Universally unique symbols are useful to identify standards, languages, libraries, types, classes, and other resources.

Issues

Rationale

Universal identifiers feature in a couple recent SRFI proposals. The 2005-10-17 draft of SRFI-76: R6RS Records recommends using UUID's (RFC 4122) to uniquely identify non-generative records, and the 2005-11-30 draft of SRFI-83: R6RS Library Syntax uses a URI (RFC 2396) to identify the R6RS language.
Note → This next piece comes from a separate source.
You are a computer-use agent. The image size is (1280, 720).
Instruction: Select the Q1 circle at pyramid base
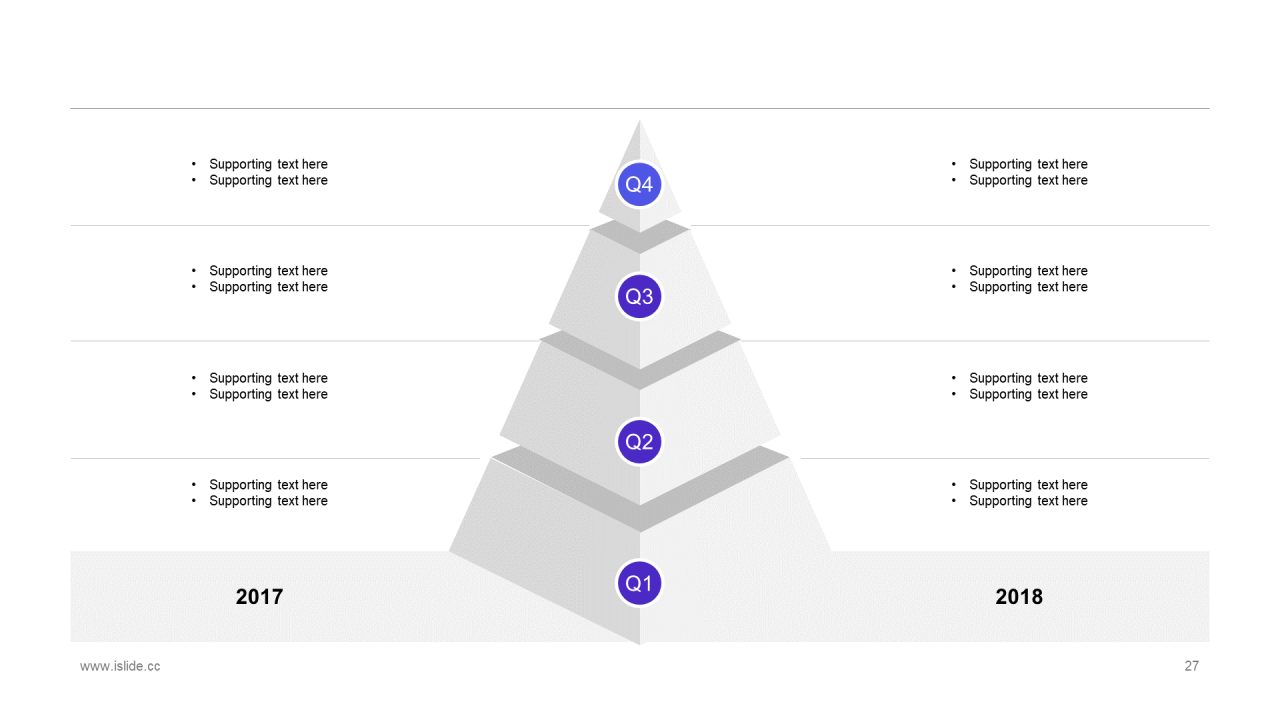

While URI's and UUID's are adequate for providing computers with unambiguous identifiers, people also have needs with respect to universal identifiers that I suggest can be better met with the alternative described here.

Why Not URI's?

The URI syntax is more complex than we need. (Without going to look, is the identifier in SRFI-83 for R6RS "scheme://r6rs/" or is it "scheme://r6rs"?)

URI's also don't give you guidance for constructing your own unique identifier. (You've written a library. Quick! Come up with an URI that's short, easy to type, and you know no one else is using).

Why Not UUID's?

UUID's are great for computers. Your average computer can generate 10 million UUID's in a second and every one is guaranteed to be different from any other UUID.

But they're not so great for people. (Quick! Is urn:uuid:f81d4fae-7dec-11d0-a765-00a0c91e6bf6 the same or different than the example UUID found in the middle of page 4 of RFC 4122?)

And people are important. We copy and paste code. We look at libraries and try to figure out why they are colliding when they shouldn't be.

It's easy to say that one should use UUID's correctly, but we also can look at what people have had trouble with in practice: consider the experience of using the Microsoft Windows installer, which uses UUID's to track the components of installed programs. It's a great hassle when you've updated your component's UUID's when you weren't supposed to, or not updated your UUID's when you should, and now the Window's installer is broken...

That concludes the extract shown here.